Professional ratings
Aggregate scores
| Source | Rating |
| Metacritic | 88/100 |
Review scores
| Source | Rating |
| AllMusic | Star |
| Blender | Star |
| Entertainment Weekly | A |
| Los Angeles Times | Star Half star |
| NME | 7/10 |
| Pitchfork | 8.9/10 |
| Rolling Stone | Star |
| Spin | 7/10 |
| Uncut | Star |
| The Village Voice | A |

==Accolades==
The album received end-of-year accolades from a variety of publications in both the US and the UK, continuing to receive end-of-decade ones as well after it came to an end. The majority of the latter, as shown below, came from US publications.

| Publication | Country | Accolade | Rank |
|---|---|---|---|
| Blender | US | 100 Greatest Indie Albums | 49 |
| Rhapsody | US | Alt/Indie's Best Albums of the Decade | 5 |
| Pitchfork | US | 200 Greatest Albums of the '00s | 19 |
| Rolling Stone | US | 100 Best Albums of the Decade | 51 |
| The A.V. Club | US | The best music of the decade | 15 |
| Paste | US | The best albums of the decade | 12 |
| Slant | US | 100 Best Albums of the Aughts | 26 |
| Consequence of Sound | US | Top Albums of the 2000s | 57 |
| Spin | US | 300 Best Albums of the Past 30 Years (1985–2014) | 163 |
| Cokemachineglow | Canada | Top 100 Albums of the 2000s | 16 |
| Pure Pop | Mexico | The 25 Best Albums Since Kurt Cobain Left Us (2003) | 10^{[citation needed]} |

==Use in other media==
"The Way We Get By" was used on the television shows The O.C., Shameless and Hustle as well as in the films Mean Creek, The Puffy Chair and Stranger Than Fiction.

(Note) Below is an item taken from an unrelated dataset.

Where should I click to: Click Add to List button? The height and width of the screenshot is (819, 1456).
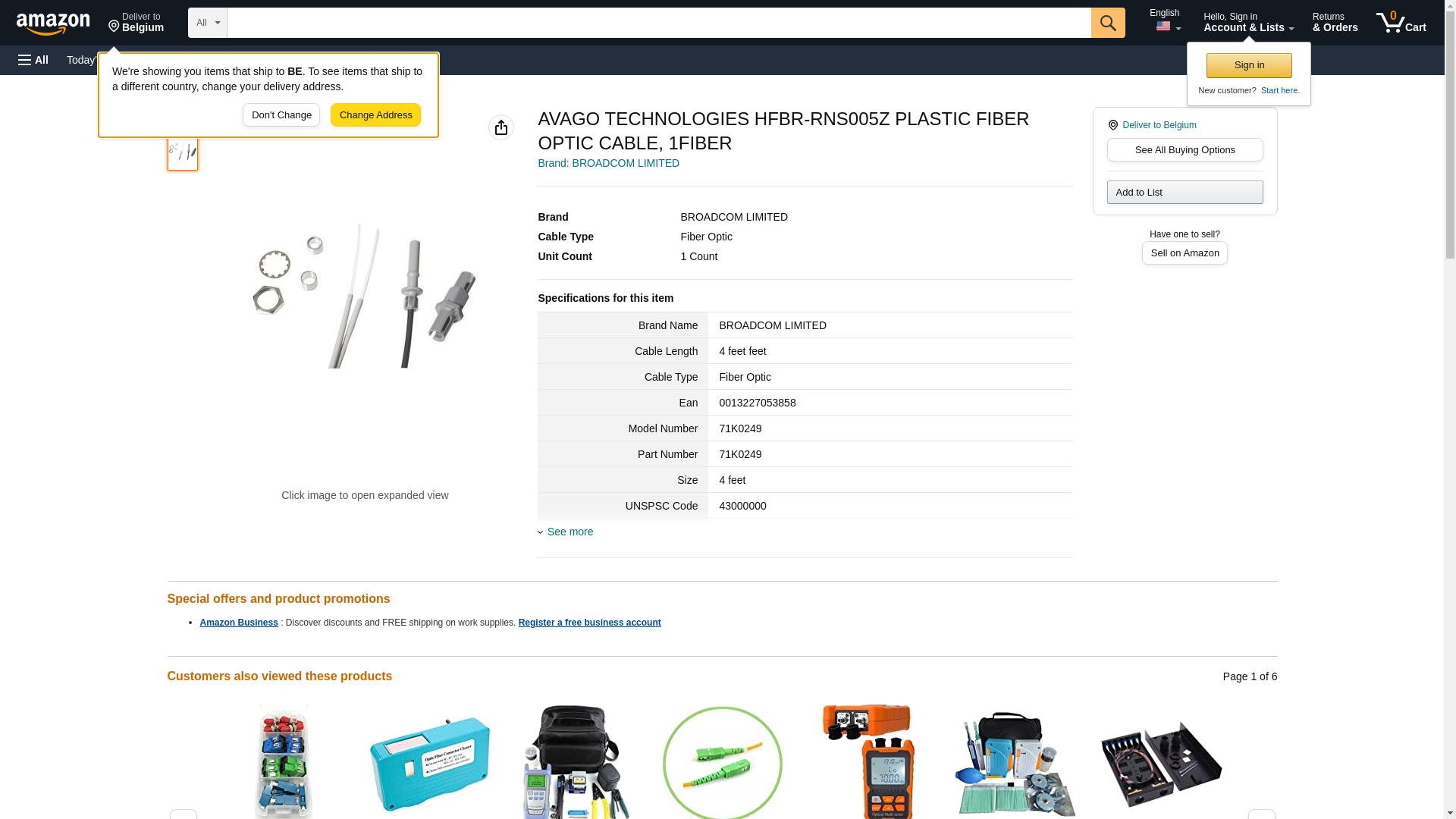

It is also played in a 2020 YouTube commercial. "Don't Let It Get You Down" can be heard in the 2005 comedy Waiting....

==Track listing==

| No. | Title | Length |
|---|---|---|
| 1. | "Small Stakes" | 3:00 |
| 2. | "The Way We Get By" | 2:38 |
| 3. | "Something to Look Forward To" (Daniel, Miles Zuniga) | 2:17 |
| 4. | "Stay Don't Go" | 3:35 |
| 5. | "Jonathon Fisk" | 3:15 |
| 6. | "Paper Tiger" | 3:07 |
| 7. | "Someone Something" | 2:48 |
| 8. | "Don't Let It Get You Down" (Daniel, Mel Larson, Jerry Marcellino, Deke Richards) | 3:29 |
| 9. | "All the Pretty Girls Go to the City" | 3:12 |
| 10. | "You Gotta Feel It" | 1:29 |
| 11. | "Back to the Life" | 2:21 |
| 12. | "Vittorio E." | 3:39 |
| Total length: |  | 34:50 |

== Personnel ==
Personnel taken from Kill the Moonlight liner notes.

Spoon
- Britt Daniel – vocals, guitar
- Jim Eno – drums
- Joshua Zarbo – bass guitar

Additional musicians
- Matt Brown – saxophone
- John Clayton – bass guitar
- Eggo Johanson – keys, piano, tambourine
- Roman Kuebler – bass guitar
- Mike McCarthy – 12 string guitar
- Brad Shenfield – dabouke

Production
- Britt Daniel – production, mixing, engineering (The Catacomb)
- Jim Eno – production, mixing, engineering (The Garage)
- Mike McCarthy – production, mixing, engineering (The Garage)
- Robbie Adams – additional engineering (The Catacomb)
- John Golden – mastering
- JJ Golden – editing

==Charts==
The album peaked at number 23 on the US Independent album charts.